Yes, NIST is a federal agency, but the work that they do is duplicated and expanded on by scientists and engineers around the country, around
the world for that mater.
When will you get it that it is impossible for this sort of data to be faked or biased.
This is the biggest load of bullcrap you've posted in a while.
Of course these tests can be biased - and they are! They
start off with a
conclusion and then working backwards trying to figure out a way to explain their conclusion. NIST has not once even entertained any other ideas
as to how the buildings collapse, or bothered to propose any problems with alternate theories. How is that
not biased?
If I started off a massive paper assuming the towers came down by demolition, and then geared everything in the report towards that end and that end
alone, would that paper not be biased?
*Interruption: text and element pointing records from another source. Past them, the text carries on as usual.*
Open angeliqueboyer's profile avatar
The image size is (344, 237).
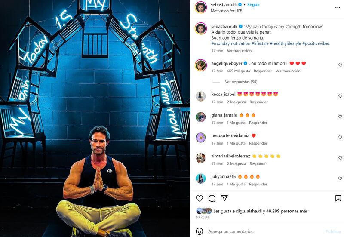201,65
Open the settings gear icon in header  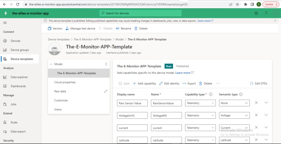coord(256,13)
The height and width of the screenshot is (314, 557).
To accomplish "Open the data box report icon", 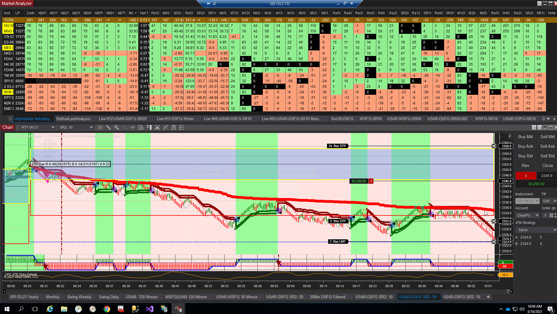I will [x=141, y=127].
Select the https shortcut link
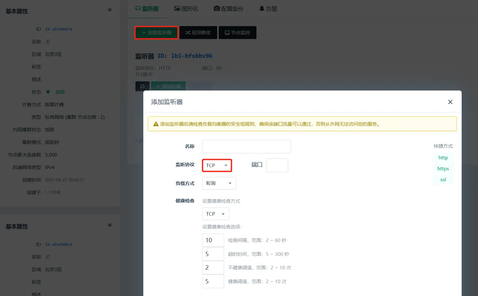Image resolution: width=478 pixels, height=296 pixels. pos(443,169)
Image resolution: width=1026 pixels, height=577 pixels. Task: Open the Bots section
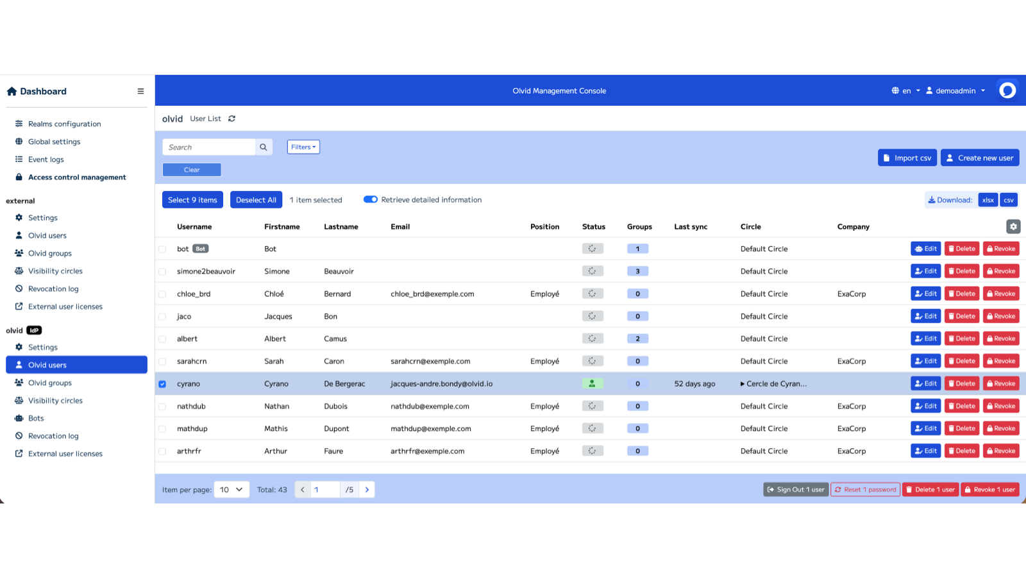click(35, 418)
No, Howard, that is most certainly biased, and further, these tests are not in the least conclusive.
What
you fail to understand, is that the US government at its head has absolute control over these agencies. If somebody higher up wants a
report to say something, it'll say it. If someone higher up wants all evidence to be planted around a pre-conceived conclusion, it
will
happen. If it does not, people are simply fired and the project goes along anyway. There's no denying who these agencies answer to.
If there's a conspiracy here, and I belong to a large group of people here that believe this is exactly the case, then you do
not count on the
very government in question for reliable information. This is what you expect us to do. This information is not only biased, but it's all completely
fixed around the notion that the WTC buildings came down from fire and structural damage. Nothing else is entertained; nothing else is considered even
for a moment.
Their conclusion is the only one they give you to pick from, and
it doesn't add up. It's because it doesn't add up that there are so many of
us here denying ignorance.
There are too many problems with the WTC collapses for NIST to conveniently entertain only one theory of collapse, and that's the core problem with
these reports. They make assumptions on faulty data, starting from a conclusion and ending with 'evidence' fixed around that conclusion.